● STUDY TEXT:
Rather than relying on a single parametric imputation model, misl builds a stacked ensemble of machine learning algorithms for each incomplete column, producing well-calibrated imputations for continuous, binary, categorical, and ordered categorical variables.

Installation

# Install from GitHub
remotes::install_github("JustinManjourides/misl")

# Optional backend packages for additional learners
install.packages(c("ranger", "xgboost", "earth", "MASS"))

Simulated data

We simulate a small dataset with four types of incomplete variables to demonstrate misl across all supported outcome types.

library(misl)

set.seed(42)
n <- 300

sim_data <- data.frame(
  # Continuous predictors (always observed)

● REQUIRED TASKS:
1. Extract the part of the misl excerpt from "Simulated data" up to and including "predictors (always observed)".
2. Answer these questions from the misl excerpt:
(a) What four types of variables does misl produce imputations for?
(b) What value is passed to set.seed?
(c) What number is assigned to n?
3. List every optional backend package named in the misl excerpt.
The lines after the misl excerpt are not needed.

● DATA EXTRACT:
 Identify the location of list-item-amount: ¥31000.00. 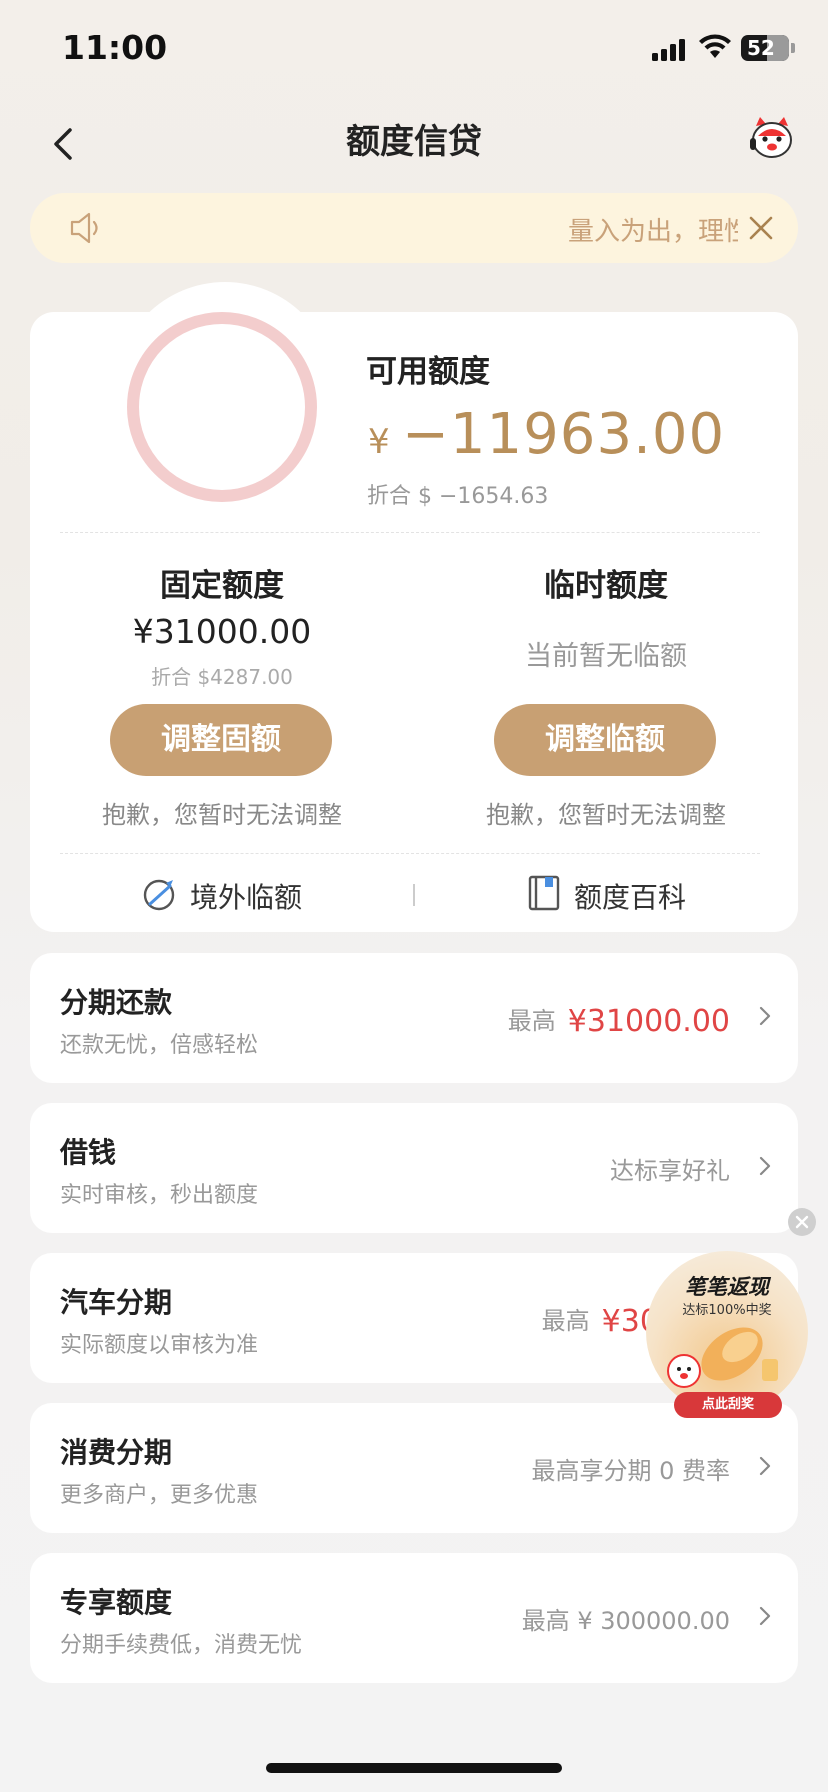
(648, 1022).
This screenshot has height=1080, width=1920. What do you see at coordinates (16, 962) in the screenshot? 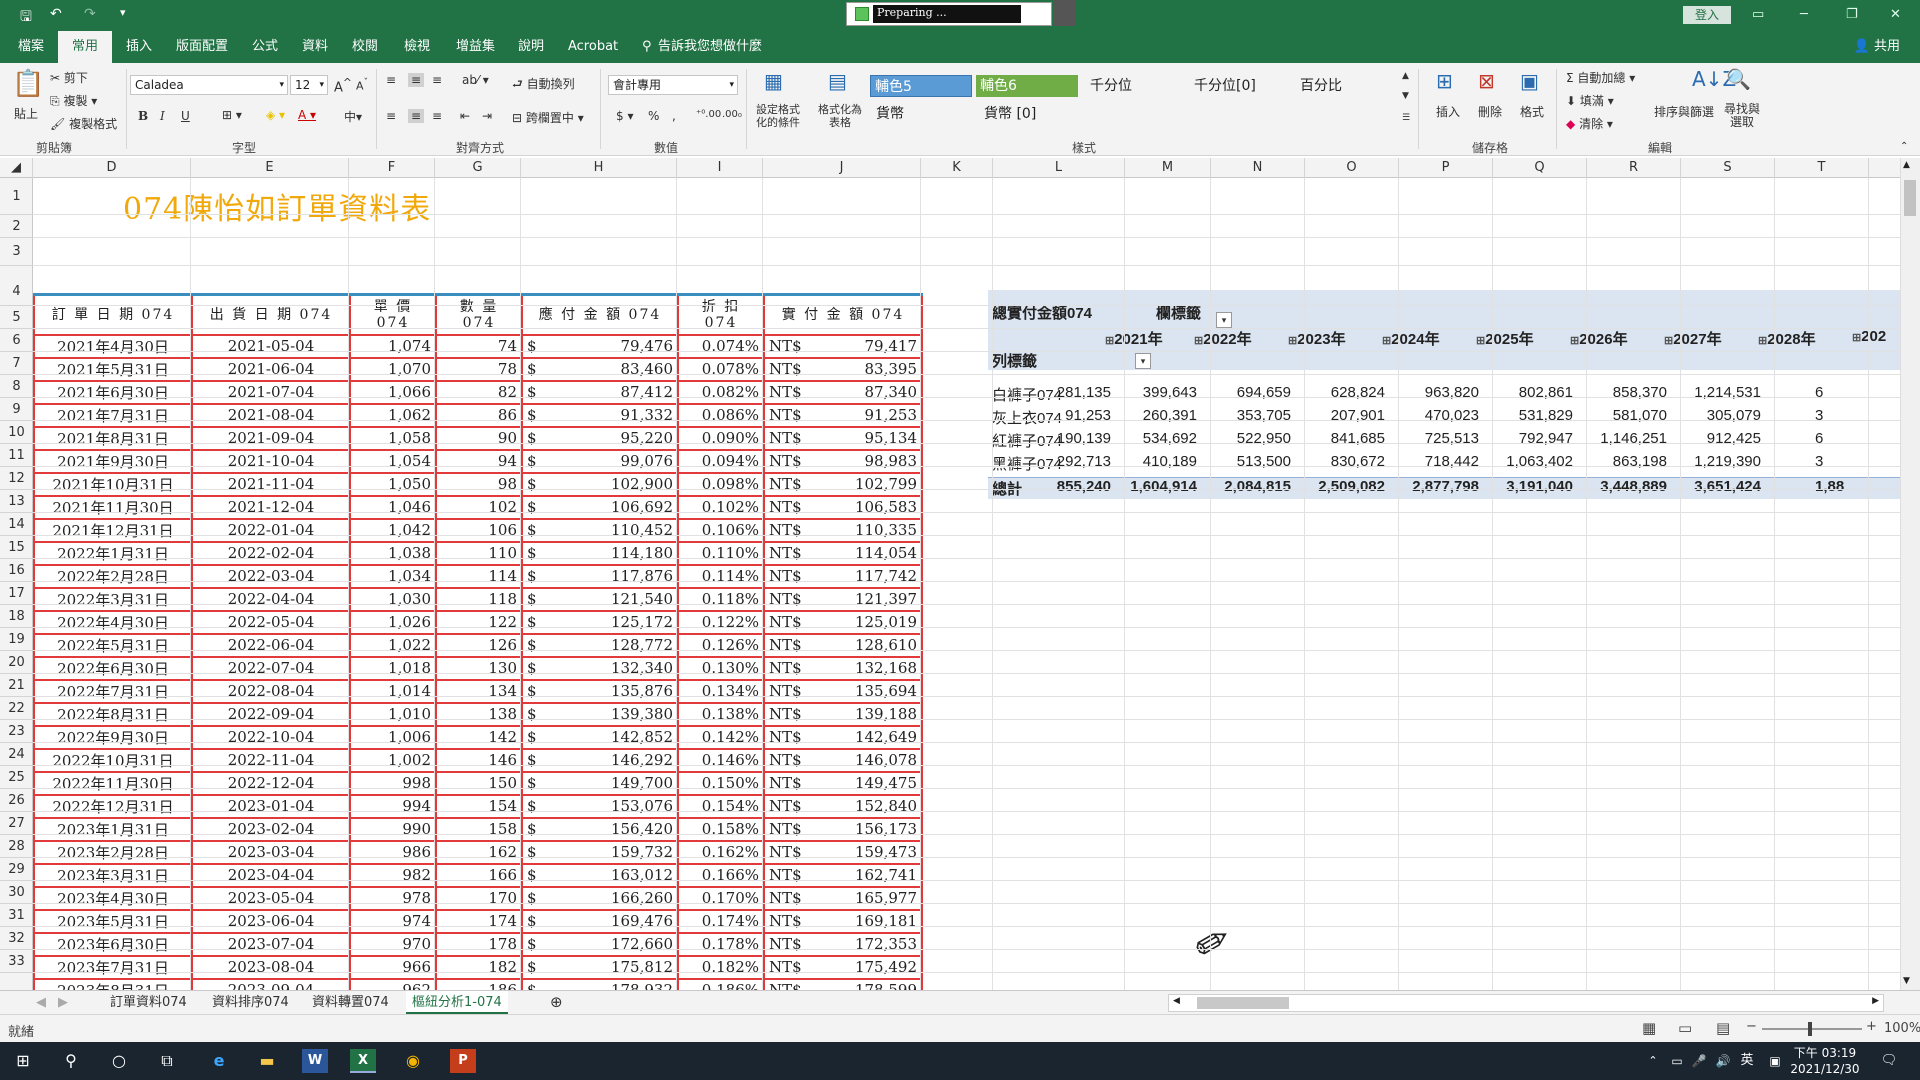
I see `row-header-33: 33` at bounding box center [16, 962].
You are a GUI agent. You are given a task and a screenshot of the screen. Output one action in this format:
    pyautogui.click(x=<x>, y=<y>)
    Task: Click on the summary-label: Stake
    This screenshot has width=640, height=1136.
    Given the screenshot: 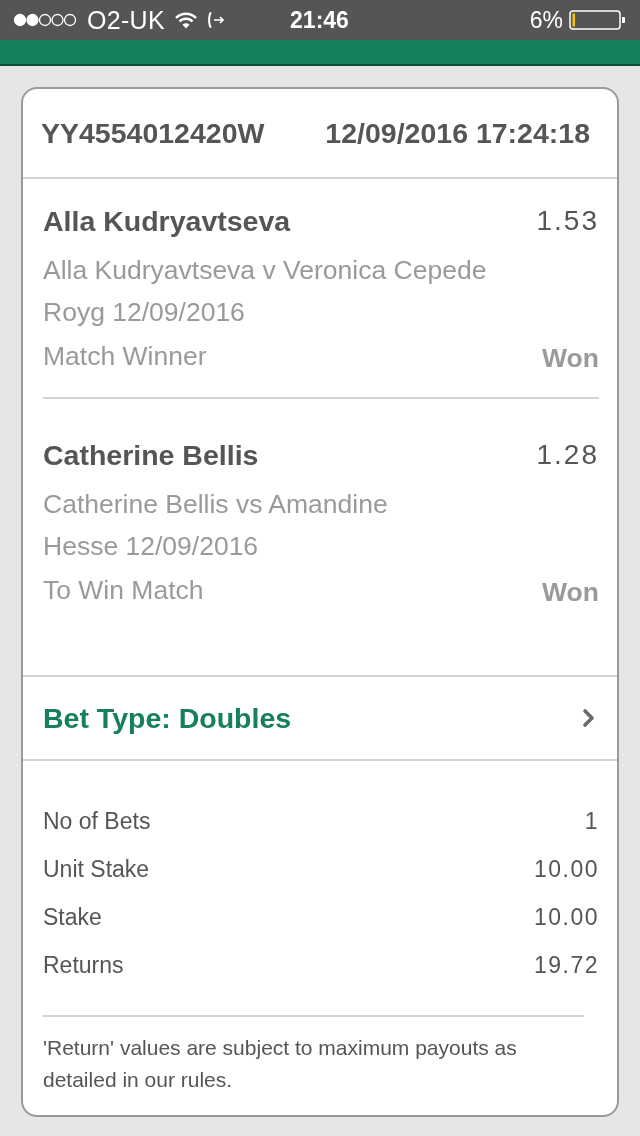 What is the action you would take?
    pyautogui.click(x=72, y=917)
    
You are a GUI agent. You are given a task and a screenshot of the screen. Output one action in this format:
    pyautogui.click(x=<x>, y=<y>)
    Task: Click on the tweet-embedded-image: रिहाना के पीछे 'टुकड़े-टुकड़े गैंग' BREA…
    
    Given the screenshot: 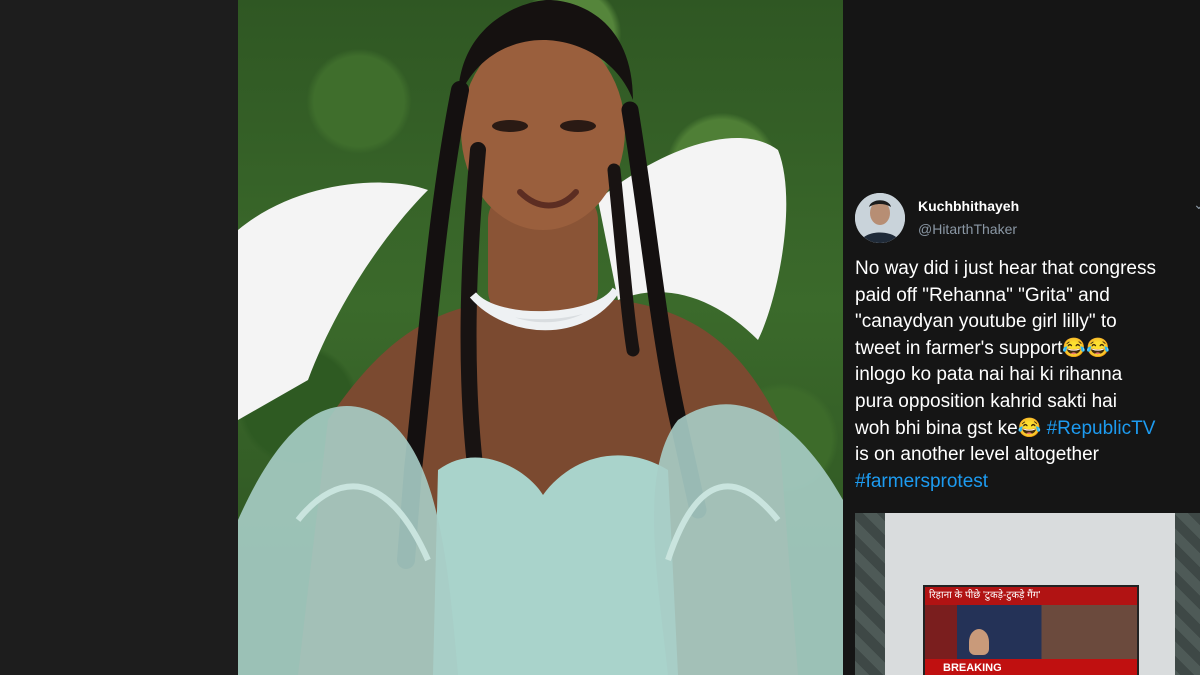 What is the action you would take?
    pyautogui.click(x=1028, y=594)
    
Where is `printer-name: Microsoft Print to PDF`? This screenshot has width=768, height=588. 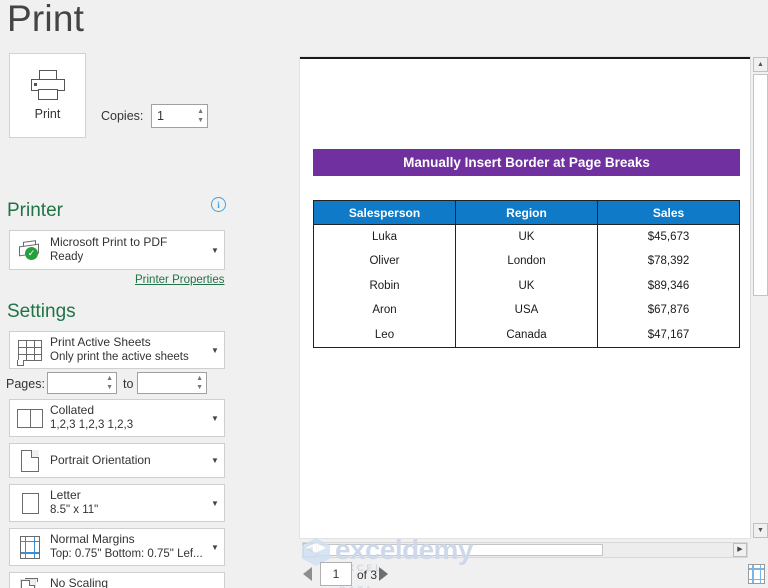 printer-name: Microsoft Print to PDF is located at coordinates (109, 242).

● SOLUTIONS BELOW:
1.
Simulated data

We simulate a small dataset with four types of incomplete variables to demonstrate misl across all supported outcome types.

library(misl)

set.seed(42)
n <- 300

sim_data <- data.frame(
  # Continuous predictors (always observed)

2.
(a) Continuous, binary, categorical, and ordered categorical variables.
(b) 42
(c) 300

3. ranger, xgboost, earth, MASS